Problem :

Let G be a ﬁnite group acting on a ﬁnite set. Prove that if $\displaystyle \left< a \right>= \left< b \right> $ for two elements $\displaystyle a, b \in G $ then $\displaystyle I (a) = I (b) $ , where for any element $\displaystyle g

\in G, I (g) = |\{s \in S : g s = s \}| $.

My attempt:

Let A be the cyclic subgroup of G generated by a and B the cyclic subgroup of G generated by b.

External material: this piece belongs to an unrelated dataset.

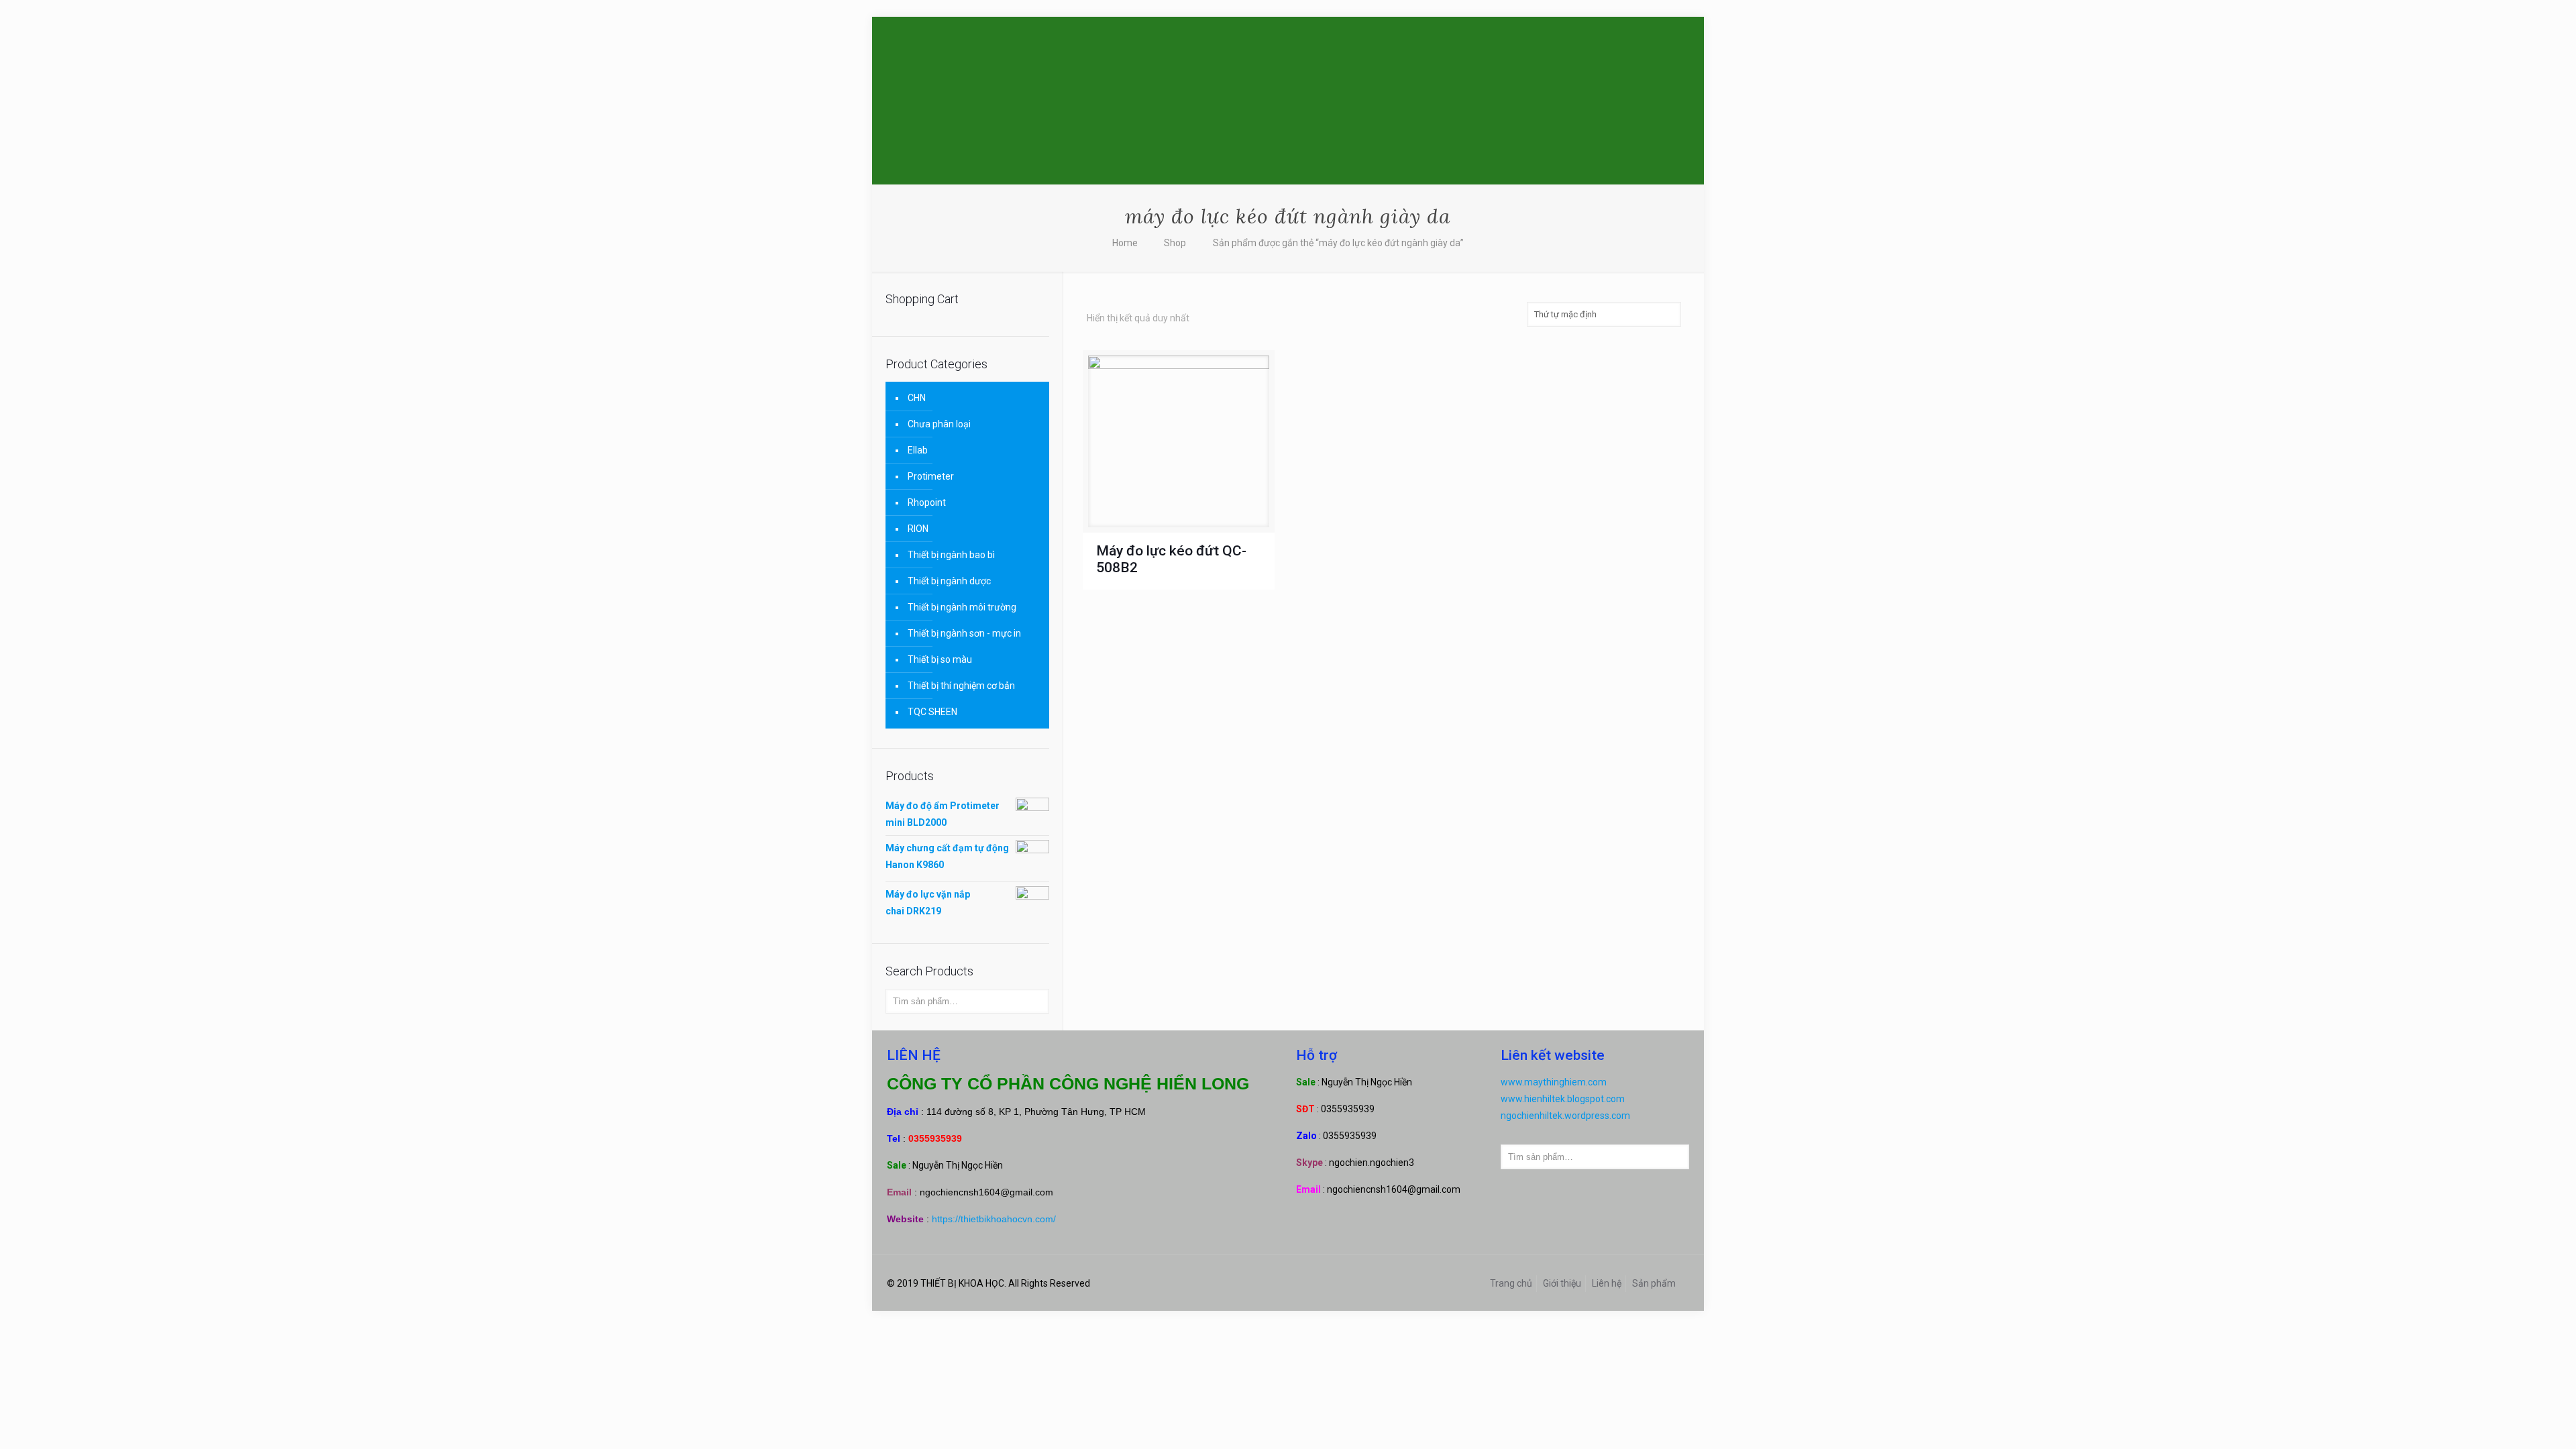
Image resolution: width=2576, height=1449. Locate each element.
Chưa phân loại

Since A = B, we know that $\displaystyle a \in B $ and $\displaystyle b \in A $.

Let N be the number of orbit in A. It is the same number as in B.

From the Cauchy-Frobenius formula (or Burnside it seems there is some disputes about who found it first), $\displaystyle N \cdot ord(A) = N \cdot ord(B) = \sum_{a \in A} I(a) = \sum_{b \in B} I(b)$.

By the definition of I(g), if $\displaystyle as = s $ then $\displaystyle a^n s = a^{n-1} s = ... = s $. Else, $\displaystyle as \neq s $ then $\displaystyle a^n s \neq a^{n-1} s \neq ... \neq s $. Therefore, we are sure that if $\displaystyle as = s $ then $\displaystyle bs = s $ since $\displaystyle b = a^z $ for some $\displaystyle z \in \mathbb Z $.

Is that correct?